Please copy every line of the data in which the string "settings" appears.

────────

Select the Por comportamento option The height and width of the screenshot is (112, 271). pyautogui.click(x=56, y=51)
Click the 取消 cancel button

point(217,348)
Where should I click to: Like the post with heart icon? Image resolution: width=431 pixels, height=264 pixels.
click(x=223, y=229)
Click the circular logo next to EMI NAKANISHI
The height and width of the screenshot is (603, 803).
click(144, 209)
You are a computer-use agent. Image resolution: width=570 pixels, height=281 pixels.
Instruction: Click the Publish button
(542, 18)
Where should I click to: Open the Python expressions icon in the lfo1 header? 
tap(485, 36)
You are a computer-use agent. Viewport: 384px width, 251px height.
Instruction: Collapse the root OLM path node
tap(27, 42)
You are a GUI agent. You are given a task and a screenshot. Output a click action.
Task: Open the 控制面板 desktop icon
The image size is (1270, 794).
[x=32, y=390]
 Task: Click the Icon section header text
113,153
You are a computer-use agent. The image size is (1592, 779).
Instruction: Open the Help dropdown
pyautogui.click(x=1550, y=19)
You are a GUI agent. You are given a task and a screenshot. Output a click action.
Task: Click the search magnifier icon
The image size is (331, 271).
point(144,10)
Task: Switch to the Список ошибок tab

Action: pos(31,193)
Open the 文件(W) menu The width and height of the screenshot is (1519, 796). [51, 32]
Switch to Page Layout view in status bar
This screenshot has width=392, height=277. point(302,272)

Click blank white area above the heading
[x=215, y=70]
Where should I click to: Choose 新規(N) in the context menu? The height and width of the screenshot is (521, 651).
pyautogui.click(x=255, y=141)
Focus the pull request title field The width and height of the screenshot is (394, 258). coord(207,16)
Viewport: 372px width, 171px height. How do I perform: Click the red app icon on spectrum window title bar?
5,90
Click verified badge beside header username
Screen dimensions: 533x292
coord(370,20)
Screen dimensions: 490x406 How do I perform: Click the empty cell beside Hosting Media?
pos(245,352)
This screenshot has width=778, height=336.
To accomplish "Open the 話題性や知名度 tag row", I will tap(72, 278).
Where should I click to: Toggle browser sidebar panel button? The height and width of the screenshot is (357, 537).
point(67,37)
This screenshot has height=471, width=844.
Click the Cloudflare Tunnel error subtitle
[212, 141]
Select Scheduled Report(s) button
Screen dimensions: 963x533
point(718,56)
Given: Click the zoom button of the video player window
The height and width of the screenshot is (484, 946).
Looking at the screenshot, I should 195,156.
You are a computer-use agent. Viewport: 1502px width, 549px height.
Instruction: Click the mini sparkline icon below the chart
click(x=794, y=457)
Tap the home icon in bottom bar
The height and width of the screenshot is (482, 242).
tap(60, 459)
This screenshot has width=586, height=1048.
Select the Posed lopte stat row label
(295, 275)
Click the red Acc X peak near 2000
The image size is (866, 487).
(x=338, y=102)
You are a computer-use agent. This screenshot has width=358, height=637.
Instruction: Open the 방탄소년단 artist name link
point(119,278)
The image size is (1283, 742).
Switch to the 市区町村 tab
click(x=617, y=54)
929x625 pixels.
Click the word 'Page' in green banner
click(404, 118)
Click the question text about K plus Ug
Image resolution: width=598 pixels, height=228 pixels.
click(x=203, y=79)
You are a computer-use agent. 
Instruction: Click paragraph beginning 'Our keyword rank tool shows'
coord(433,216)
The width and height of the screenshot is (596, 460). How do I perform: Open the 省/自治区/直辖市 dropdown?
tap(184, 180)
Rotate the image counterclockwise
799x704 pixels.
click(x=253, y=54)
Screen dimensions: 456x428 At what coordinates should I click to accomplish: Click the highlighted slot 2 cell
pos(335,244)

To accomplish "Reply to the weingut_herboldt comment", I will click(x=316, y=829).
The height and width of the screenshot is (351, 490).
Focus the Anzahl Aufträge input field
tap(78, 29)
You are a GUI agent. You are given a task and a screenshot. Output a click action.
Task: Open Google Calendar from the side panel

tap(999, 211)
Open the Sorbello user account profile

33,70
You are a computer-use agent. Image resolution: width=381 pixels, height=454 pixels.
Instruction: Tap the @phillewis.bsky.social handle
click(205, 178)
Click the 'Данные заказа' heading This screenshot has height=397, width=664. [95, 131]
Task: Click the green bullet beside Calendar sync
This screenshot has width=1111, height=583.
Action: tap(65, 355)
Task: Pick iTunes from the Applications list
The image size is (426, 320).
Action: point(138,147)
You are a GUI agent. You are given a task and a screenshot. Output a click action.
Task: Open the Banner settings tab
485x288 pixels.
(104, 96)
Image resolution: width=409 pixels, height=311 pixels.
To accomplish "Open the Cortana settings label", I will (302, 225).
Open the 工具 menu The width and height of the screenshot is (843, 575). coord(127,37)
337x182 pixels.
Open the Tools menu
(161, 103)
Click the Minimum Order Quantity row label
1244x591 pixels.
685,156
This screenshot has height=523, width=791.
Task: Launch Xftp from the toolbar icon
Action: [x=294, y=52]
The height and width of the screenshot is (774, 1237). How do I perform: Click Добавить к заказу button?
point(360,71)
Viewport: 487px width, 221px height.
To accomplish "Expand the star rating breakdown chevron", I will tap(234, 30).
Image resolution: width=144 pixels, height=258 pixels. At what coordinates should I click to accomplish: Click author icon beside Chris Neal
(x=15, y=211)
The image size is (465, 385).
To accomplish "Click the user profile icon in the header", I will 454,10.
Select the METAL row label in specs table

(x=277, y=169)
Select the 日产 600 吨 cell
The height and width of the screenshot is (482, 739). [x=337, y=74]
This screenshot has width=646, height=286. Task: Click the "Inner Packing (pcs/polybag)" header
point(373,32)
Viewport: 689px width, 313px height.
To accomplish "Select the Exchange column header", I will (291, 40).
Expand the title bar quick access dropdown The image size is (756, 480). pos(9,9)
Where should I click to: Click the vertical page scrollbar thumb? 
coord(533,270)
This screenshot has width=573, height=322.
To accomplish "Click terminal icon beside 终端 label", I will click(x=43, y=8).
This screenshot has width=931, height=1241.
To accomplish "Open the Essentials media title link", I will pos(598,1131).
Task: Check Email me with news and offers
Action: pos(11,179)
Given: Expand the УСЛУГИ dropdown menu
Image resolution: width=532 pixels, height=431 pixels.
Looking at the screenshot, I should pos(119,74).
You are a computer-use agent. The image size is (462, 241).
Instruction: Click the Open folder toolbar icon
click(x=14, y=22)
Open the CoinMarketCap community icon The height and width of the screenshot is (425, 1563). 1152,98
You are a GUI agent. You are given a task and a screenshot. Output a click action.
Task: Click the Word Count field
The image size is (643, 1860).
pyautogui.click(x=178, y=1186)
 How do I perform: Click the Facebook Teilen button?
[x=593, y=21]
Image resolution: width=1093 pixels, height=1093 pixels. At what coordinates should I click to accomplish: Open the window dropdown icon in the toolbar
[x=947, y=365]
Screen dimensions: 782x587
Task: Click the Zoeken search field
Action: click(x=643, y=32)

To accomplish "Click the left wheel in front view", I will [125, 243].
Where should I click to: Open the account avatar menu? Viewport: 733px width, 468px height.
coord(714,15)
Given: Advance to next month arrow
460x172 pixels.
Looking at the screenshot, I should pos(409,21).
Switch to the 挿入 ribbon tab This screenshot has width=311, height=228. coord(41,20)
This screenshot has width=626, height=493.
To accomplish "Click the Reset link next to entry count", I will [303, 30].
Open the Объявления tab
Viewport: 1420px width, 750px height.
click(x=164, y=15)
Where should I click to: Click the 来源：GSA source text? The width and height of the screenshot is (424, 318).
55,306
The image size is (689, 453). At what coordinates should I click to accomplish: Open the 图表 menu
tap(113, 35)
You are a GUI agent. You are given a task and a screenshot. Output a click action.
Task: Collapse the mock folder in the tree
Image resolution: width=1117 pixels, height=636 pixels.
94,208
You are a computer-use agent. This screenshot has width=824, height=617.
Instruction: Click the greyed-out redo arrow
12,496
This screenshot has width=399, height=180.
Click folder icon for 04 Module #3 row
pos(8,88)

────────

● ANSWER SECTION
Task: Open the Banner settings tab
To accomplish "Open the Cortana settings label", I will (302, 225).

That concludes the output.